## Work task
Copy, word for word, each line of the data below from the first through the line containing "Given: Click the issues icon in top navbar", and stop there.

(Stored records)
—————

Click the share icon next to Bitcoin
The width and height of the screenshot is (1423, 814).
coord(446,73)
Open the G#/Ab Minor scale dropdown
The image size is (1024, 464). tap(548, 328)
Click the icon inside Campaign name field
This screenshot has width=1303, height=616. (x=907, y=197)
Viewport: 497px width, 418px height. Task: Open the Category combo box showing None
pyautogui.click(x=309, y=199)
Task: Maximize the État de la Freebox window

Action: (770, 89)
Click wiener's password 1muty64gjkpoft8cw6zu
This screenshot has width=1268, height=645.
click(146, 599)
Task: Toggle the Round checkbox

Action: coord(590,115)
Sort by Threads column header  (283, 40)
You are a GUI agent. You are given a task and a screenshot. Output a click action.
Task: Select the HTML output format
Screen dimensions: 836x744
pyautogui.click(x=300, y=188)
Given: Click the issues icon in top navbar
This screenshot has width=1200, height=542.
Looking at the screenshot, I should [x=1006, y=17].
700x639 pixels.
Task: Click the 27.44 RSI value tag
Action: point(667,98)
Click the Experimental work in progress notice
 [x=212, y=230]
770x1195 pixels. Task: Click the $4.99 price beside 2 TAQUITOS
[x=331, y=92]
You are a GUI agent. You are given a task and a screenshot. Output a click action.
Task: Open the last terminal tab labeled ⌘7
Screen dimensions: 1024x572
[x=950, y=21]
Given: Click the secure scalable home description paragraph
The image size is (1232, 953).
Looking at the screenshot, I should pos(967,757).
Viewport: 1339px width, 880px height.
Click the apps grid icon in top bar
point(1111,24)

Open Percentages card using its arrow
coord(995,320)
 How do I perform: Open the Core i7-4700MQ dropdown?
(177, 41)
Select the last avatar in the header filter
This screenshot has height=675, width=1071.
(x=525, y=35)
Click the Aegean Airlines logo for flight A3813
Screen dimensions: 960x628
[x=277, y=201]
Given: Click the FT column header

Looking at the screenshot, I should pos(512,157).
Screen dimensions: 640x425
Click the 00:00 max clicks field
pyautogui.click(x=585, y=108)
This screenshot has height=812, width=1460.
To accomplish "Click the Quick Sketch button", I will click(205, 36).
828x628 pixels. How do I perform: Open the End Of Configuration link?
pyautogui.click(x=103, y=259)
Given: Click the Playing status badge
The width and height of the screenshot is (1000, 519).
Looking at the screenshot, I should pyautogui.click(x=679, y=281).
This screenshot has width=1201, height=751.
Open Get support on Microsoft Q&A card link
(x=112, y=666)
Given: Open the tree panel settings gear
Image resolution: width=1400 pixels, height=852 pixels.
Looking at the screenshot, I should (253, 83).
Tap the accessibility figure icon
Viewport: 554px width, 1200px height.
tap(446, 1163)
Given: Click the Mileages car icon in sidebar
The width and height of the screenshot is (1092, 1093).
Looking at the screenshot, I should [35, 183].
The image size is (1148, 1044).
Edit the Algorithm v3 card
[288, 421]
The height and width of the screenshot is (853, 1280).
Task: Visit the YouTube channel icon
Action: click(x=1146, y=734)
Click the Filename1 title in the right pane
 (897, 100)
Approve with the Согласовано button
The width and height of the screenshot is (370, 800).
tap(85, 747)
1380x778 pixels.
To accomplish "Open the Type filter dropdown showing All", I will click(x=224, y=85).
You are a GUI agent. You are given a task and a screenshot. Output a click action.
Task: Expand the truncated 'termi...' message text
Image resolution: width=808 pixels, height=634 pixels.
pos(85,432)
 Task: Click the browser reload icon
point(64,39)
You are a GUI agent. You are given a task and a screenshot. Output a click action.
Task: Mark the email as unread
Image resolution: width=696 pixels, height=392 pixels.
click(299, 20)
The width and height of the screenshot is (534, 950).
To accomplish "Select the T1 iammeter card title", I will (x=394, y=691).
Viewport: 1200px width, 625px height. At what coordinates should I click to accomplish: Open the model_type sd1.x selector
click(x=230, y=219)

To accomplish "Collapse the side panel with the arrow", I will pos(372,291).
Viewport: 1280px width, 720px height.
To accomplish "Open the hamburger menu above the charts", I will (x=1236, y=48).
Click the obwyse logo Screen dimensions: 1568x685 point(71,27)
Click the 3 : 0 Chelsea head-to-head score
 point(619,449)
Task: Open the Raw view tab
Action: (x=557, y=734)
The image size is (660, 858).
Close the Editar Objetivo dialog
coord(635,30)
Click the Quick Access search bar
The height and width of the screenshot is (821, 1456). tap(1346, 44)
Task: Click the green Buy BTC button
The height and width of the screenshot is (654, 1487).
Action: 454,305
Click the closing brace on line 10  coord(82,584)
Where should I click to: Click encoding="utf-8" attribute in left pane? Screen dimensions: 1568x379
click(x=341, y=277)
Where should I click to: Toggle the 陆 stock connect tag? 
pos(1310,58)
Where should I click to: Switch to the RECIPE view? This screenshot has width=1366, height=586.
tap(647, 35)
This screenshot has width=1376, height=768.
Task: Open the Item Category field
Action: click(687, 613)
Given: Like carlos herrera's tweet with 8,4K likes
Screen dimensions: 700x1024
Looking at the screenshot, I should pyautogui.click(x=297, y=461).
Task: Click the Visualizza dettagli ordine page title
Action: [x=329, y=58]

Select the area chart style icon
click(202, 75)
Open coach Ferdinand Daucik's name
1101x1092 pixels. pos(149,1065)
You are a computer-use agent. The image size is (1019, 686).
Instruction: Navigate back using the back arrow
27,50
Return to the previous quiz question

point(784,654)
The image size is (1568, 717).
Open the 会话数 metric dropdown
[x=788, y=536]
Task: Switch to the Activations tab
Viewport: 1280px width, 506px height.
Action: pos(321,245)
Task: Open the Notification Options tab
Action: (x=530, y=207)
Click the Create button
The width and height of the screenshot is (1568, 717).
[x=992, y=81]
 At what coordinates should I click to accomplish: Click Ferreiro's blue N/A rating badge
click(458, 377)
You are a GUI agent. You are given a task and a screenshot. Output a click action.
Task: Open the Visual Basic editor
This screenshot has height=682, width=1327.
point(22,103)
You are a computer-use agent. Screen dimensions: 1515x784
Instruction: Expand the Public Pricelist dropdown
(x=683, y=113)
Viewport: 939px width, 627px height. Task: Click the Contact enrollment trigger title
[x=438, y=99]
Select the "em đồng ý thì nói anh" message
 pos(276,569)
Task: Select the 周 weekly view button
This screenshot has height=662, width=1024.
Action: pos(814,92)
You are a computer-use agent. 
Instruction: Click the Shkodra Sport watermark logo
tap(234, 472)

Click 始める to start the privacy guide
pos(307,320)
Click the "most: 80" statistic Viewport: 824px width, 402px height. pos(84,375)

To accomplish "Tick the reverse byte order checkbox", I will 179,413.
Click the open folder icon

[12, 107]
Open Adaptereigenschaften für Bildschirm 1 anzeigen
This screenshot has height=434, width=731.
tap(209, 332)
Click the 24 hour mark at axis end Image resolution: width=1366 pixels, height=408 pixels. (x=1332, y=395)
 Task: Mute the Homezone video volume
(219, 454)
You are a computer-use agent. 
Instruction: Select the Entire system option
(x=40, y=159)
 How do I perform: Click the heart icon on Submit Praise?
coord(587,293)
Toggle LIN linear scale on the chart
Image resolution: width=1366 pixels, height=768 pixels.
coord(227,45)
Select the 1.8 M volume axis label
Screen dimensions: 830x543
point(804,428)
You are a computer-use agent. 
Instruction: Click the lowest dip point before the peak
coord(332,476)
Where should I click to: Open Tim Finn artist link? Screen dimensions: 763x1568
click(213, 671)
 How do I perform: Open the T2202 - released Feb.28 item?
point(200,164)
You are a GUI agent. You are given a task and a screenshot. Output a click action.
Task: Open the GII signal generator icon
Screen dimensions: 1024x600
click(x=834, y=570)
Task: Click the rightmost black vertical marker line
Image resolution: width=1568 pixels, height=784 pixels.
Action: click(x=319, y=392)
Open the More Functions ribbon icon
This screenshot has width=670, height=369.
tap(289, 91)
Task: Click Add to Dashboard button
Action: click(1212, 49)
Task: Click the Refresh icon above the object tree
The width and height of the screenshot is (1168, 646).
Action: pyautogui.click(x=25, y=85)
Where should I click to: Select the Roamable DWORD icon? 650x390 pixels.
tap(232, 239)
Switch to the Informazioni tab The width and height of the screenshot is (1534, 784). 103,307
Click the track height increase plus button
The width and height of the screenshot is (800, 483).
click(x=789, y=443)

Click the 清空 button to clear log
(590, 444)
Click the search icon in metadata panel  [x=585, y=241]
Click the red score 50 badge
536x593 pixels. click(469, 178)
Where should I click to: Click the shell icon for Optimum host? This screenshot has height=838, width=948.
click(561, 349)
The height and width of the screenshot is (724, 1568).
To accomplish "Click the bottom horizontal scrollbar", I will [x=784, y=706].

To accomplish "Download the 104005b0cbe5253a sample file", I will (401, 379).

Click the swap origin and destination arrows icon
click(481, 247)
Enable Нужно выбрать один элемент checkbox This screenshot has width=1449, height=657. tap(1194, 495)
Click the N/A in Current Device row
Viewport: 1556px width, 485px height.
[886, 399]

—————

## Solution to this task
Click the share icon next to Bitcoin
The width and height of the screenshot is (1423, 814).
coord(446,73)
Open the G#/Ab Minor scale dropdown
The image size is (1024, 464). tap(548, 328)
Click the icon inside Campaign name field
This screenshot has width=1303, height=616. (x=907, y=197)
Viewport: 497px width, 418px height. Task: Open the Category combo box showing None
pyautogui.click(x=309, y=199)
Task: Maximize the État de la Freebox window

Action: (770, 89)
Click wiener's password 1muty64gjkpoft8cw6zu
This screenshot has width=1268, height=645.
click(146, 599)
Task: Toggle the Round checkbox

Action: coord(590,115)
Sort by Threads column header  (283, 40)
You are a GUI agent. You are given a task and a screenshot. Output a click action.
Task: Select the HTML output format
Screen dimensions: 836x744
pyautogui.click(x=300, y=188)
Given: Click the issues icon in top navbar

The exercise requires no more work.